MARINA DI MODICA, 12 Gennaio 2026 – Non è più un’emergenza sporadica, ma una “criticità strutturale” che sta mettendo in ginocchio residenti e commercianti. Marina di Modica torna a gridare la propria esasperazione per i continui disservizi alla rete idrica, con segnalazioni che si moltiplicano, specialmente durante i fine settimana e i giorni festivi. Il copione, purtroppo, sembra ripetersi con una regolarità disarmante: proprio quando la frazione balneare si popola maggiormente, la conduttura principale cede. Molte famiglie, prive di cisterne o riserve adeguate, si ritrovano nell’impossibilità di svolgere le più basilari attività quotidiane. “L’acqua non è un privilegio, ma un diritto essenziale,” lamentano i residenti, stanchi di dover gestire intere giornate senza approvvigionamento.
“Oltre alla mancanza d’erogazione, emerge un altro problema allarmante – spiega Marcello Sarta – . Numerosi cittadini segnalano la presenza di residui di sabbia, calcare e fanghiglia nei lavelli e nelle docce. Questi detriti, residui delle continue riparazioni su una rete ormai fatiscente, rischiano di danneggiare gravemente gli impianti interni e le caldaie, sollevando seri dubbi sulla salubrità dell’acqua e sulla sicurezza igienico-sanitaria per l’utenza. La rete idrica di Marina di Modica è ormai giunta al collasso. Le soluzioni “tampone” adottate finora non bastano più”.
Al Comune di Modica viene chiesto di uscire dalla logica dell’emergenza e di avviare una programmazione seria per il rifacimento totale della rete, intercettando i fondi strutturali necessari.
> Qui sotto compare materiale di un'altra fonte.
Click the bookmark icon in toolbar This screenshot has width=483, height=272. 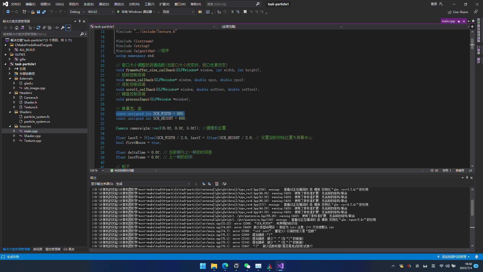click(x=245, y=12)
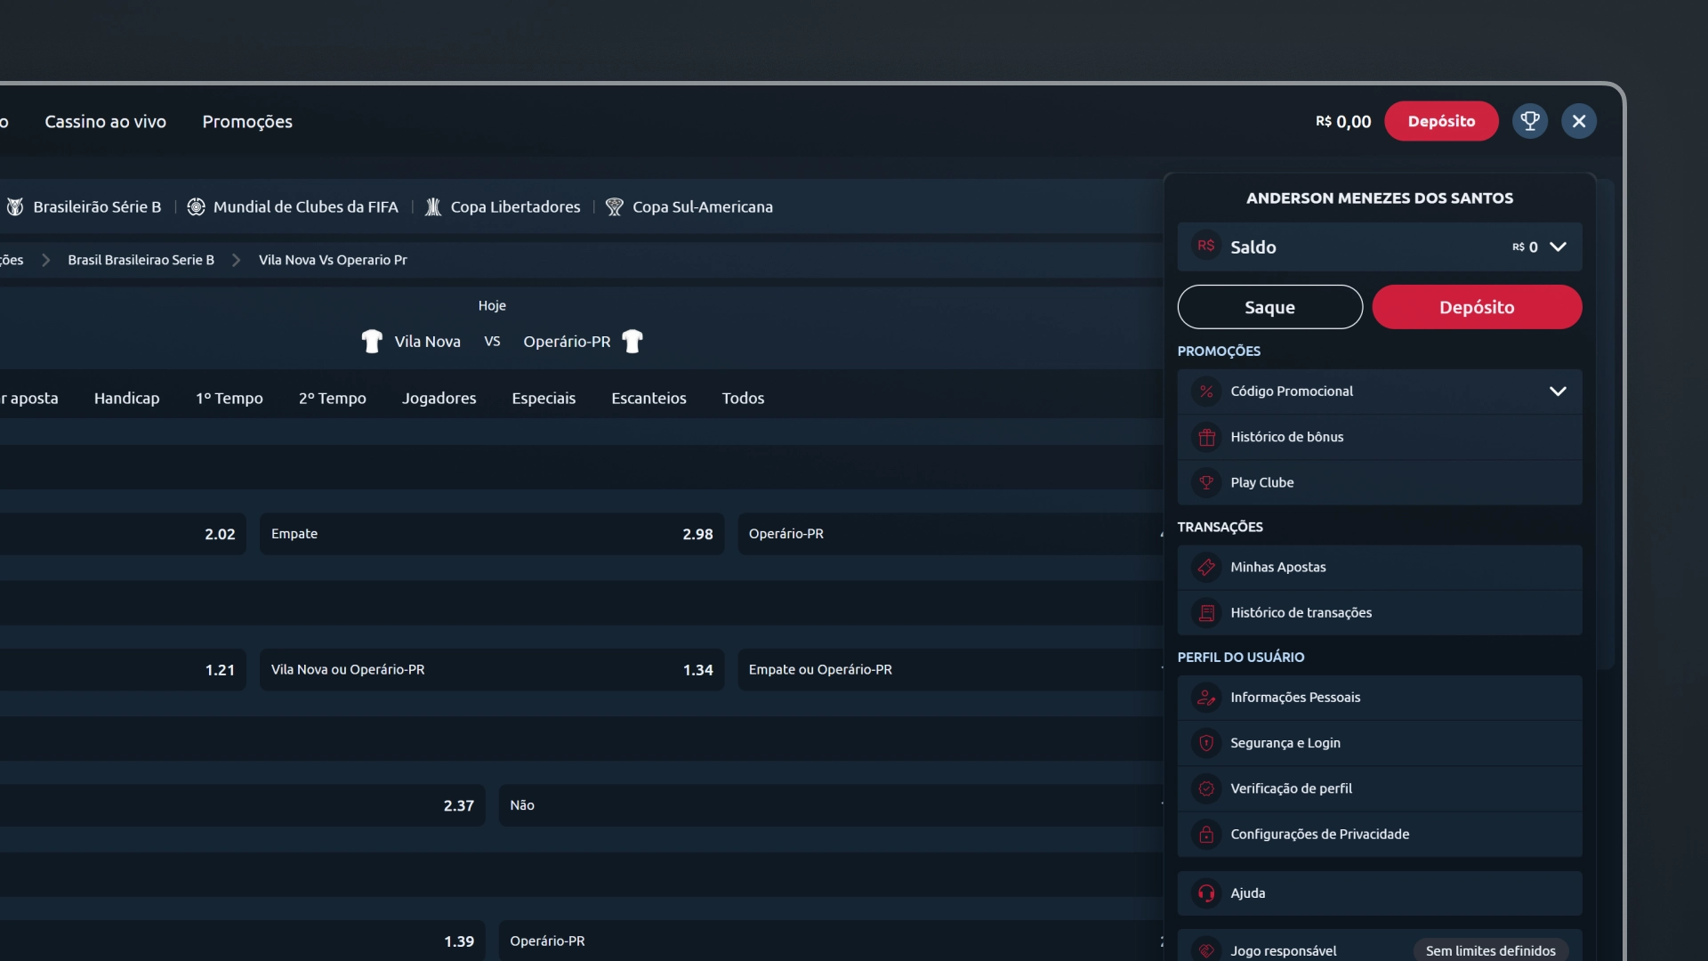
Task: Click the Brasil Brasileirao Serie B breadcrumb
Action: click(x=141, y=260)
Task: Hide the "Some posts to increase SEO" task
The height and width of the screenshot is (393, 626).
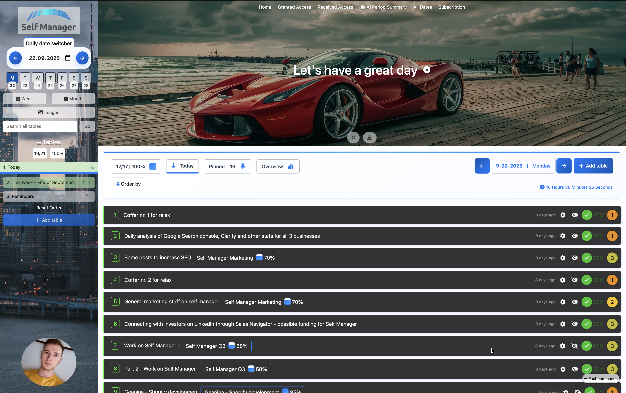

A Iblea Acque, gestore del servizio, viene rivolto un sollecito immediato: garantire interventi di riparazione tempestivi anche nei weekend, senza attendere il lunedì per far partire i cantieri.
“Marina di Modica non può più permettersi di restare senz’acqua né di riceverla in queste condizioni,” conclude la protesta dei residenti. La richiesta è chiara: dignità per un servizio essenziale che, al momento, sembra essere stato dimenticato.